Here are several simple things you can do to help prevent or eliminate shoulder pain from barbell squats.
“Shoulder pain while barbell squatting is a common problem in people with shoulder pathology,” says Joseph Ciccone, DPT, CSCS, a doctor of physical therapy and certified strength and conditioning coach with ColumbiaDoctors in New York, NY.
What causes pain in the shoulders while squatting with a barbell across the upper back?
“Squatting with a flat barbell causes the shoulders to assume an abducted and externally rotated position, which is a high-risk position (not to mention you are applying a large force with a bar and attached weights),” says Ciccone.
Abduction means that the shoulder joints are moved away from the midline of the body.
Those whose shoulders hurt during barbell squats, says Ciccone, will likely have at least one of the following going on:
- Instability in the joint
- Rotator cuff tears or strains
- Labral tears
- Reduced mobility in the thorax and/or glenohumeral joint
- Decreased scapular mobility.
What can you do to prevent pain from barbell squats?
Ciccone says to use a different kind of bar such as a buffalo bar, cambered squat bar or safety squat bar.
“These types of bars allow the shoulder to be in a much safer position while still maintaining proper form during the squat exercise.”
The next preventive approach is to perform front squats, that is, holding the barbell at your front.
This isn’t a practical approach if you normally use very heavy weight loads unless you use a Smith machine.
Nevertheless, give it a try, making sure to master this version before piling on the resistance.

········

Task instructions:
**A.** According to the article on shoulder pain during barbell squats, why does squatting with a flat barbell put the shoulders at risk?
**B.** Carry on the article on shoulder pain during barbell squats, starting after its last sentence.

Information supplied:
········

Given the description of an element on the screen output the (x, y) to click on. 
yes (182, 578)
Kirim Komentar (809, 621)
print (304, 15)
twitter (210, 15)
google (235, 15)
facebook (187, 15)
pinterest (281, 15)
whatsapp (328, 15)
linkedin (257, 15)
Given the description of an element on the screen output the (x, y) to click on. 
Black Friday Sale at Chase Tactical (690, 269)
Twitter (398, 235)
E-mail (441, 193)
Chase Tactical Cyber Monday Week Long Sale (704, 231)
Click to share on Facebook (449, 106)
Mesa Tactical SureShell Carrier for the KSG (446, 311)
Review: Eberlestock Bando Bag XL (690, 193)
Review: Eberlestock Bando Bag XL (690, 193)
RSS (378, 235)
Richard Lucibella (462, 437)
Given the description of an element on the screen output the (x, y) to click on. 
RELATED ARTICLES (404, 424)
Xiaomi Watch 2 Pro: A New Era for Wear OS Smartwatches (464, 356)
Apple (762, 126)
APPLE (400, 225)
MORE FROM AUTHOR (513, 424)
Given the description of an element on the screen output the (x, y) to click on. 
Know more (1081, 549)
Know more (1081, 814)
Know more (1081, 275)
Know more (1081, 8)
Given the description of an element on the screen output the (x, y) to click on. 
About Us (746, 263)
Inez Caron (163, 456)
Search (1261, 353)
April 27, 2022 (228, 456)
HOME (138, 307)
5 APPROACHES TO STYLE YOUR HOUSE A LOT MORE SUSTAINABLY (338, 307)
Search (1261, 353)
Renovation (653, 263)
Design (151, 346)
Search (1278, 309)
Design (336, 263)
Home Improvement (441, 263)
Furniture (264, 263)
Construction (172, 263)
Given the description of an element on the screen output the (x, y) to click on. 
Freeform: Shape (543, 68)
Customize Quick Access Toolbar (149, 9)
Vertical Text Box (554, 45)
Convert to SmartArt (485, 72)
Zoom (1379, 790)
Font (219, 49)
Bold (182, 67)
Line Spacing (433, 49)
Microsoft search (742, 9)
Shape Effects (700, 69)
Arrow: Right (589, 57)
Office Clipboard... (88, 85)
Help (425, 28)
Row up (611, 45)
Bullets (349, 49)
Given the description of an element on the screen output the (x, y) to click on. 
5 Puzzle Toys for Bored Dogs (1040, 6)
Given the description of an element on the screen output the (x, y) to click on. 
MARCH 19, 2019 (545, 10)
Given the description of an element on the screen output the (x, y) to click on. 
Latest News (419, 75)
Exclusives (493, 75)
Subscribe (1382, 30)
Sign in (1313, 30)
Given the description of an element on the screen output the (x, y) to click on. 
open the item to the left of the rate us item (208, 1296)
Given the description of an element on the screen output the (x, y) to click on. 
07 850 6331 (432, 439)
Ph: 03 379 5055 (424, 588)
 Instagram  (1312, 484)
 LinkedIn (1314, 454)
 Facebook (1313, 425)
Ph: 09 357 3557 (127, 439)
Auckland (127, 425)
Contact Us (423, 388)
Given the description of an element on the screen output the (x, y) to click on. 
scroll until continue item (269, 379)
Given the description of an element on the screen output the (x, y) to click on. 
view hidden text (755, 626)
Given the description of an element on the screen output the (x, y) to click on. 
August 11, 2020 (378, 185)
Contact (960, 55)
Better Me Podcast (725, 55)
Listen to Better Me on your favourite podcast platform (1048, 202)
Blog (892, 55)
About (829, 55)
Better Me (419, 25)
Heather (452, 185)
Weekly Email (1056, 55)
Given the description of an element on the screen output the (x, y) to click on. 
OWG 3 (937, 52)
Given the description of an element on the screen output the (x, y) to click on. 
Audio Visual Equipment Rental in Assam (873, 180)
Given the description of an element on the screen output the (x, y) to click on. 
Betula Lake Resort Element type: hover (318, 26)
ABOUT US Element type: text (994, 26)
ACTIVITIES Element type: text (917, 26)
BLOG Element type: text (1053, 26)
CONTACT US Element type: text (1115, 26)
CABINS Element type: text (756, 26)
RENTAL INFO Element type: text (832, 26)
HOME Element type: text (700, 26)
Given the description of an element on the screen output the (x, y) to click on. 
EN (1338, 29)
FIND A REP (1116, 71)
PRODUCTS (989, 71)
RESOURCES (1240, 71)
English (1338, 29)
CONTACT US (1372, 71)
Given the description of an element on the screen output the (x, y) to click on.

········

Responses to the exercise:
**A.** A flat barbell makes the shoulders take an abducted and externally rotated position, which Ciccone calls a high-risk position. On top of that, a large force is applied through the bar and attached weights.

**B.**
For those who intend on sticking to light resistance, they can use different implements such as kettlebells, dumbbells and weighted vests.
Another alternative is to do single-leg squats, which can be done with body weight only, or while holding dumbbells. These can also be performed using a Smith machine.
Finally, stretching the shoulder prior to barbell squats will go a long way in helping reduce or even prevent pain, depending on what’s going on in the joint in the first place, which may simply be a case of stiffness.
A most useful stretching technique is to position yourself under the bar of a Smith machine or a bar at a squat rack (as you would to prepare for squats behind the neck).
Next, place hands lightly on the bar — but very far apart — and simultaneously externally rotate the shoulders as you maintain your position, leaning forward to get in a good stretch.
Lean forward for reps, meaning, hold this position for 1-2 seconds, then release, 20 times (take your time!), for three sets prior to lifting.